Naomi ist nicht ganz zwölf Jahre alt, als ihr etwas passiert, was keinem Kind ihres Alters jemals passieren sollte: Während eines nächtlichen Gewitters in West Virginia erwacht sie und beobachtet ihren Vater, der draußen durch den Garten geht. In der Annahme, er würde an einer Überraschung für ihren bevorstehenden Geburtstag arbeiten, schleicht sie ihm hinterher und entdeckt dabei, dass ihr strenger, gläubiger Vater eine junge Frau in einem Erdkellerloch versteckt hält. Naomi hilft der jungen, gequälten und schwer verletzten Frau zu entkommen und gleichzeitig der Polizei, in ihrem Vater einen gefürchteten Serientäter zur Strecke zu bringen.

———

■ **AUFGABE 1**
Wo hält Naomis Vater laut dem Textauszug über Naomi die junge Frau versteckt?
■ **AUFGABE 2**
Führen Sie den Textauszug über Naomi im Anschluss an seinen letzten Satz weiter.

———

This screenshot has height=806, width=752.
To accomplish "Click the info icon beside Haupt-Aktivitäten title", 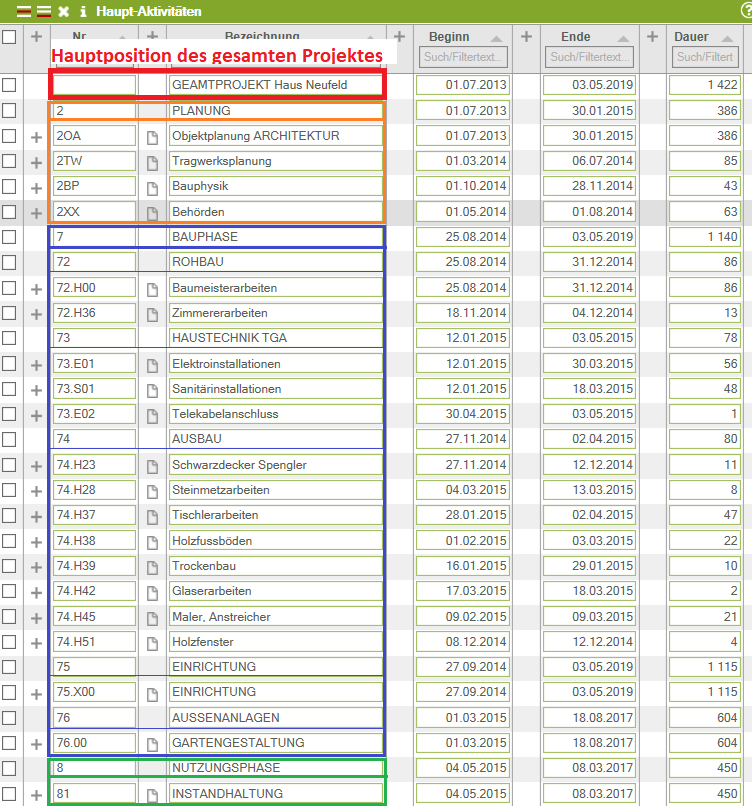I will 83,12.
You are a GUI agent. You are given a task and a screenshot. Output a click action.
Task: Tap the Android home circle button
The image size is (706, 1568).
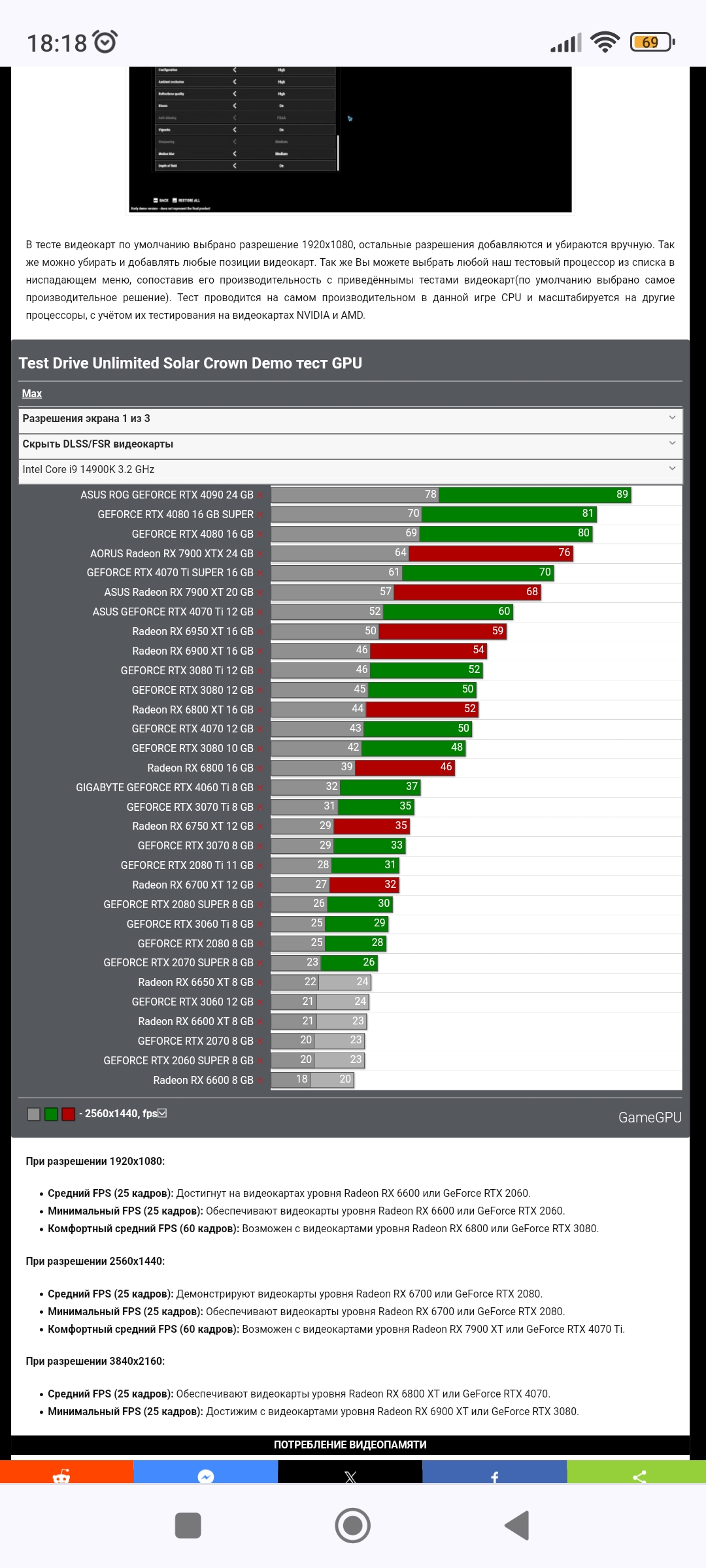353,1526
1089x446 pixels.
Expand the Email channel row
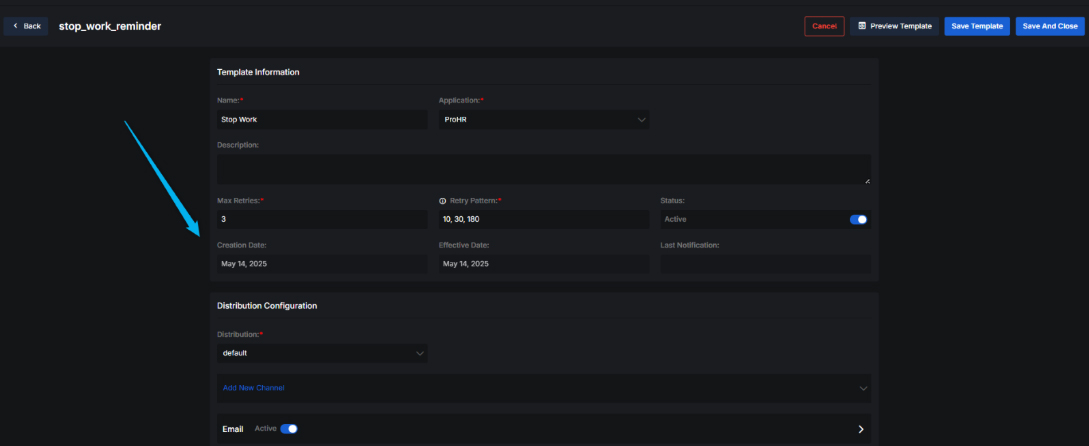tap(861, 429)
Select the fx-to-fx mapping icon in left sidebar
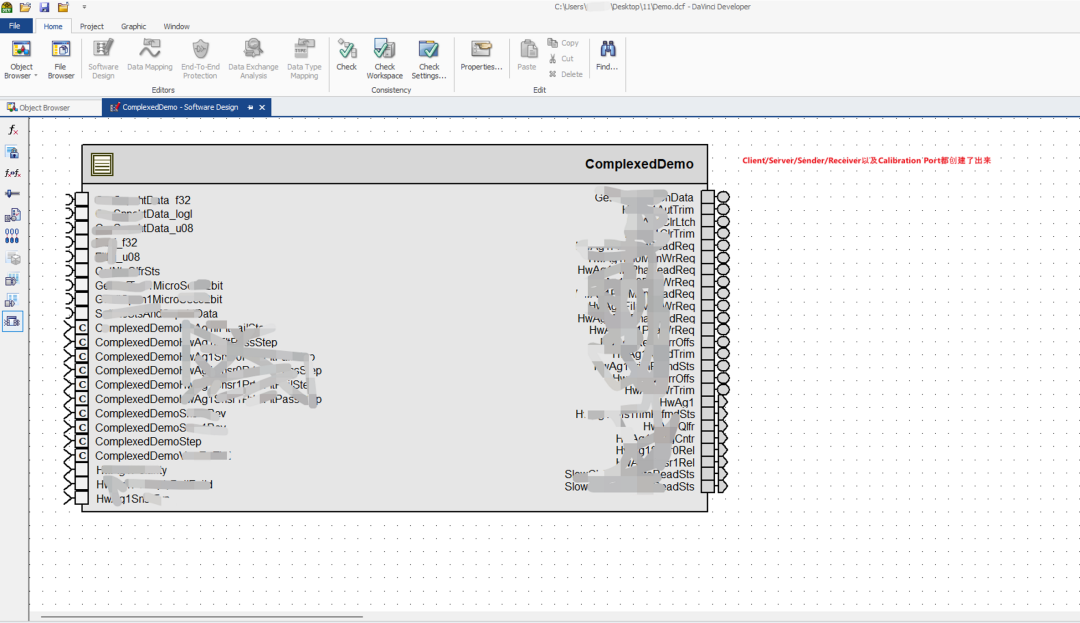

———

■ **ERWARTETE ANTWORT 1**
In einem Erdkellerloch.

■ **ERWARTETE ANTWORT 2**
Seit diesem Tag hat Naomi ihren Vater nie mehr gesehen oder gesprochen, und doch werden seine Verbrechen und ihre Heldentaten von Journalisten im ganzen Land verbreitet und in unzähligen Artikeln, Büchern und sogar einem Film verarbeitet. Naomi hat seitdem nur einen Wunsch: Dies alles hinter sich zu lassen. Und so tingelt sie als freischaffende Fotografin durchs Land, unter falschem Namen und niemals mit festem Wohnsitz.
Das ändert sich allerdings schlagartig, als sie sich an der Westküste in ein Haus auf den Klippen verliebt. Sie beginnt es umzubauen, Fuß zu fassen und sogar Freunde zu finden. Niemals erfuhr Naomi Stabilität und Verlässlichkeit, doch nun hat sie ein Haus, und sogar einen Hund und schließlich sogar einen Freund, Xander, den attraktiven Automechaniker. Alles läuft gut für Naomi, bis sie unweit ihres Hauses über eine Leiche stolpert.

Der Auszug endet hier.